◆ What is needed: Beginning at the line that contains "The width and height of the screenshot is (224, 144).", transcribe every line up to the last one in the material below. Include no other lines.

________________________

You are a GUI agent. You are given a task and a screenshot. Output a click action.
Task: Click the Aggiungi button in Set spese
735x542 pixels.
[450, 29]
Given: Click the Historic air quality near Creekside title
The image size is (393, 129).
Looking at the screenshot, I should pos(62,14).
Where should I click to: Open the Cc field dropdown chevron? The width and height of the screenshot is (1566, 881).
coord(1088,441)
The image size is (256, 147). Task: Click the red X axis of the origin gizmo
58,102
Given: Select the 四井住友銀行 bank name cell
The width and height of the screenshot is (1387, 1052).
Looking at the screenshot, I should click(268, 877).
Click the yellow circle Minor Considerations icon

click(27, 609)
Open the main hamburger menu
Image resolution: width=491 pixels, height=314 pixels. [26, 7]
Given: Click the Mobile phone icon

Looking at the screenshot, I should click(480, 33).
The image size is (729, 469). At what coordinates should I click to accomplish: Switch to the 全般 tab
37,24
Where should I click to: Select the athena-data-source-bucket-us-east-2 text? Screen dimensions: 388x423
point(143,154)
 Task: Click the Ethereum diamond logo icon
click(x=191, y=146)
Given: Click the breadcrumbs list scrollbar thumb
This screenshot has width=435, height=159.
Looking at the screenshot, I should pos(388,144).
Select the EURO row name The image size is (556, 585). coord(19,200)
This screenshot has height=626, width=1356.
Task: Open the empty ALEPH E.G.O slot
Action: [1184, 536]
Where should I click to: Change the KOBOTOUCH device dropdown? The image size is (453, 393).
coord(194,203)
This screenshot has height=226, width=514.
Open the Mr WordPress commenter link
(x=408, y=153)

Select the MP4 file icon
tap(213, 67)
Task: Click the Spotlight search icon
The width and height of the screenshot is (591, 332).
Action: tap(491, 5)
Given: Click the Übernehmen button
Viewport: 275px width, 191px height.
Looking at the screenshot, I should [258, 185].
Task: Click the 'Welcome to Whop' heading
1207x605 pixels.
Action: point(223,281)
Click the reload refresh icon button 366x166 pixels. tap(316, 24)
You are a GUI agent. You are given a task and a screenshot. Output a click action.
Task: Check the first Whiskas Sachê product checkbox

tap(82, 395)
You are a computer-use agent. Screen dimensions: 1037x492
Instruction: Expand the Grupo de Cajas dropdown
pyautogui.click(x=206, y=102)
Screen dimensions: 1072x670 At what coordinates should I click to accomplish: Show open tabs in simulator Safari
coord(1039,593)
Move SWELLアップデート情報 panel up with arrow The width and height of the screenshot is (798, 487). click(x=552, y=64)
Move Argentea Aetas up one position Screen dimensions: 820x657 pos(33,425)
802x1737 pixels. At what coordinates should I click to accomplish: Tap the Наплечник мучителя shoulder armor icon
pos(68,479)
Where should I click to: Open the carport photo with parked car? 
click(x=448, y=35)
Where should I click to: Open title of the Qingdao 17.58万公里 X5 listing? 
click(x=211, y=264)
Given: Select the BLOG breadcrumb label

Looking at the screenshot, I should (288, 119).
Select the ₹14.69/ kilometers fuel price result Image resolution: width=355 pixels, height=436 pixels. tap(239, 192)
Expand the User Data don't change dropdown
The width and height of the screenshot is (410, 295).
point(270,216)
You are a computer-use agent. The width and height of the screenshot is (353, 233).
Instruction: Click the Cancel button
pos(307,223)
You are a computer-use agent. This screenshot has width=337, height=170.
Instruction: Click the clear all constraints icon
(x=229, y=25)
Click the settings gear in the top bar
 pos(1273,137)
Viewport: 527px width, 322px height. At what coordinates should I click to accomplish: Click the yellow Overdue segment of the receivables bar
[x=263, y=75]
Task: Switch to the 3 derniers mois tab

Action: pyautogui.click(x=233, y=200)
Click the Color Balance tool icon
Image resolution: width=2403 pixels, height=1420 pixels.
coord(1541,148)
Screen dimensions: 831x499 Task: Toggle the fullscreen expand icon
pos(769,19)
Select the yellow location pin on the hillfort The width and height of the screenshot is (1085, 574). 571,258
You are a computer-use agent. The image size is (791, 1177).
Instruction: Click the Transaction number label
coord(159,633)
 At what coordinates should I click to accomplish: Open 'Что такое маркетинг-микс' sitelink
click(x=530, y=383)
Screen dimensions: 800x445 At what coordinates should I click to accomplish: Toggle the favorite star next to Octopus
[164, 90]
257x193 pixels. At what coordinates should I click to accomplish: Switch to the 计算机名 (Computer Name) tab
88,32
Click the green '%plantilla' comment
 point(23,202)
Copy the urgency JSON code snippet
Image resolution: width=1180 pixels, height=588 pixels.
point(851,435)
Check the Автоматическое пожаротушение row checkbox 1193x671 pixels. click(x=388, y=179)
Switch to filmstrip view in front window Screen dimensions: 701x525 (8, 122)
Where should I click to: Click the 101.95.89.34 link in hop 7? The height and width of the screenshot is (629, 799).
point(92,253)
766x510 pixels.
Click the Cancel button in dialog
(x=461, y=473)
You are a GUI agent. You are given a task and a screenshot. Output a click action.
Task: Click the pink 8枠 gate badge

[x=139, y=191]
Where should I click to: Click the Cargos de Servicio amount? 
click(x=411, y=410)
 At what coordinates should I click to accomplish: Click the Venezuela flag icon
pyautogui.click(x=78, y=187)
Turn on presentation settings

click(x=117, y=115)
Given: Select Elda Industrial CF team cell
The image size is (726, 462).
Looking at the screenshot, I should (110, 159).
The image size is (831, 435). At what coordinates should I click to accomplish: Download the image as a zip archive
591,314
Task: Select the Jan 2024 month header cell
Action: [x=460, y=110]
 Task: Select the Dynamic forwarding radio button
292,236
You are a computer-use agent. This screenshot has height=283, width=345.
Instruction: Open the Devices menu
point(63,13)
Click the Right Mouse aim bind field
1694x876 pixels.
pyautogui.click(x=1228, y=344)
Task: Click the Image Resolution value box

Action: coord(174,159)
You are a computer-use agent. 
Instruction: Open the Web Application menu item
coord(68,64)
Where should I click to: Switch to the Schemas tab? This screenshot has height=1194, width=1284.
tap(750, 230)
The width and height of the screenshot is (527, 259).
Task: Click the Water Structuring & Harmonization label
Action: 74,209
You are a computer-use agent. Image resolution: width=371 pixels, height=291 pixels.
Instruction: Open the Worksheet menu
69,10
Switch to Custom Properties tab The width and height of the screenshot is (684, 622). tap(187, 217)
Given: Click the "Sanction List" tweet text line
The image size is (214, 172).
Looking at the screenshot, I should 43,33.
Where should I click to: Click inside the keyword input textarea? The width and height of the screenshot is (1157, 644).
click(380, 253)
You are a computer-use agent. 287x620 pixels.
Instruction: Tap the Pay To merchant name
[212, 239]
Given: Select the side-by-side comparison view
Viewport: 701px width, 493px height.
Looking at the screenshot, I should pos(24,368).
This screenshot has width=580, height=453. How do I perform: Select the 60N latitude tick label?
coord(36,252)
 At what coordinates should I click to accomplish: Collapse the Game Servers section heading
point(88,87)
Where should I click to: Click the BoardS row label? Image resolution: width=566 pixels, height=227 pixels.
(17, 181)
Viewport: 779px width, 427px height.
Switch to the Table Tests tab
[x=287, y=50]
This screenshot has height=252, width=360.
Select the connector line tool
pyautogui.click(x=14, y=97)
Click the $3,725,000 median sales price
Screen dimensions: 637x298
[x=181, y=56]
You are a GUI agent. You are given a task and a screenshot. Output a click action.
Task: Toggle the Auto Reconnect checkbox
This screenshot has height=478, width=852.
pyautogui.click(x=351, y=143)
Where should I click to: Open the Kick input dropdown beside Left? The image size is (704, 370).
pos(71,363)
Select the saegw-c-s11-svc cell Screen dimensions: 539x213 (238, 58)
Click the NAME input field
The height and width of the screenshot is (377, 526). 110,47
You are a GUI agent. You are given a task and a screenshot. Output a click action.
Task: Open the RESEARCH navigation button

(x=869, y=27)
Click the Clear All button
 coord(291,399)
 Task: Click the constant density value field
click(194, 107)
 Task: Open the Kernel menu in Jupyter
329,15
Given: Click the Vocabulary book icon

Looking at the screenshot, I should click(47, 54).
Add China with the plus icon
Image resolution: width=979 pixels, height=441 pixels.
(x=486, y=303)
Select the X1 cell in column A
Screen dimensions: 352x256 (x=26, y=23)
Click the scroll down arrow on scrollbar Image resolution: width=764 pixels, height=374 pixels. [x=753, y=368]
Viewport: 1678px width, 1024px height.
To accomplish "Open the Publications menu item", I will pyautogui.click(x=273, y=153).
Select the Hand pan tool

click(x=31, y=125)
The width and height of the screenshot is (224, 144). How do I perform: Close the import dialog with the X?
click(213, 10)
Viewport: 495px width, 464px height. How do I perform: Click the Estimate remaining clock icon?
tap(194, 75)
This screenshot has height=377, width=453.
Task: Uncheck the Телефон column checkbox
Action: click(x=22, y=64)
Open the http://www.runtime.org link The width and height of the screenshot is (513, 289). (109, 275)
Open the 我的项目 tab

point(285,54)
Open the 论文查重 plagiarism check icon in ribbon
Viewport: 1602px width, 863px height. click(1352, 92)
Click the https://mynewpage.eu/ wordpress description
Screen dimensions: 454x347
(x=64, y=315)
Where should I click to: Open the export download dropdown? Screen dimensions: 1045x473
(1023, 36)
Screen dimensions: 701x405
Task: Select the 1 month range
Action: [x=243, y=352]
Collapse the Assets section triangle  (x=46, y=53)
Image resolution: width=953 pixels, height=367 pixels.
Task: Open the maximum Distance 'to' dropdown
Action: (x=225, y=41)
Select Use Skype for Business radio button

________________________

◆ Solved exercise:
The width and height of the screenshot is (224, 144). How do I perform: Close the import dialog with the X?
click(213, 10)
Viewport: 495px width, 464px height. How do I perform: Click the Estimate remaining clock icon?
tap(194, 75)
This screenshot has height=377, width=453.
Task: Uncheck the Телефон column checkbox
Action: click(x=22, y=64)
Open the http://www.runtime.org link The width and height of the screenshot is (513, 289). (109, 275)
Open the 我的项目 tab

point(285,54)
Open the 论文查重 plagiarism check icon in ribbon
Viewport: 1602px width, 863px height. click(1352, 92)
Click the https://mynewpage.eu/ wordpress description
Screen dimensions: 454x347
(x=64, y=315)
Where should I click to: Open the export download dropdown? Screen dimensions: 1045x473
(1023, 36)
Screen dimensions: 701x405
Task: Select the 1 month range
Action: [x=243, y=352]
Collapse the Assets section triangle  (x=46, y=53)
Image resolution: width=953 pixels, height=367 pixels.
Task: Open the maximum Distance 'to' dropdown
Action: (x=225, y=41)
Select Use Skype for Business radio button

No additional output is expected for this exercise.